=== Entries provided ===

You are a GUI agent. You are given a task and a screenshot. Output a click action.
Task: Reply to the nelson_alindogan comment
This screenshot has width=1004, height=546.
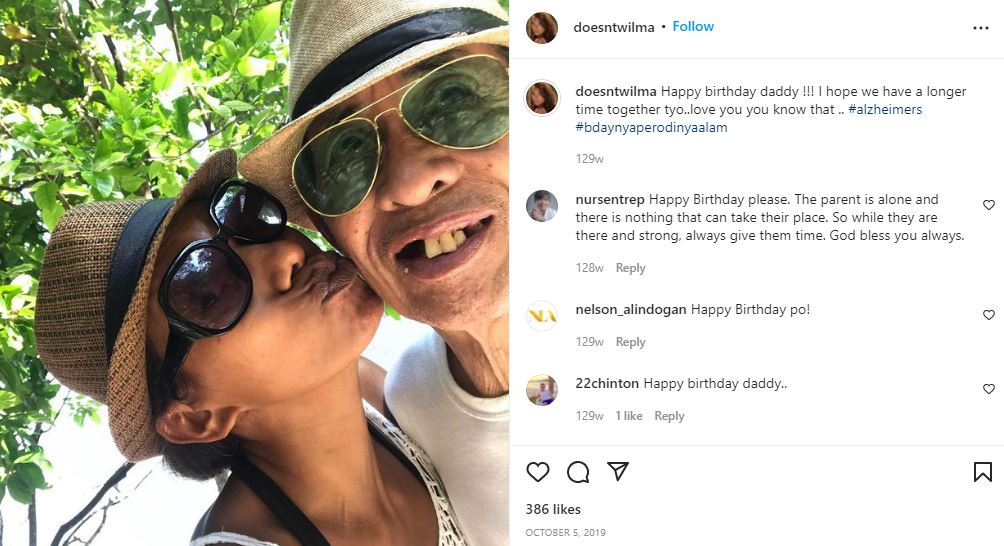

===
=== Entries provided ===

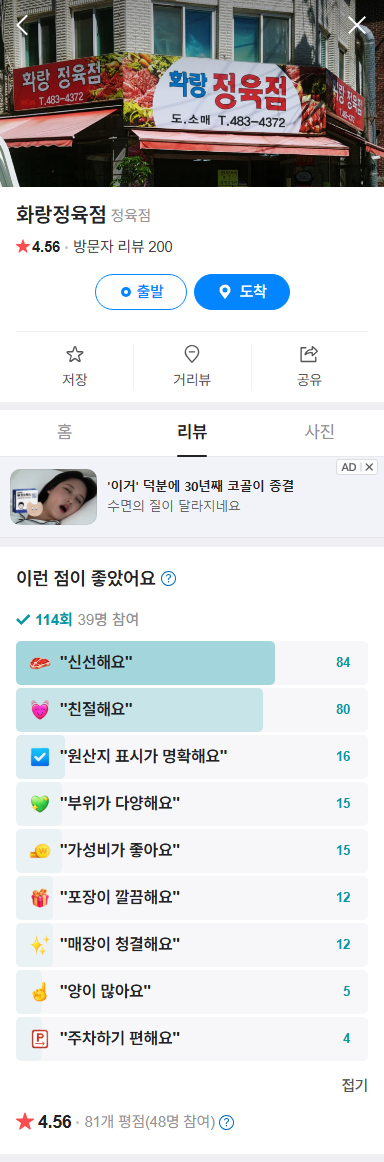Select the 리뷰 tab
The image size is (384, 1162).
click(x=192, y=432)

===

> Exercise description
Turn the part of the records that opens with the line containing "Select the 리뷰 tab" and closes with the line containing "click(x=192, y=432)" into a numbered list, one line per item, with blank lines left out. Leave the pictures out of your answer.

> Result of this exercise
1. Select the 리뷰 tab
2. The image size is (384, 1162).
3. click(x=192, y=432)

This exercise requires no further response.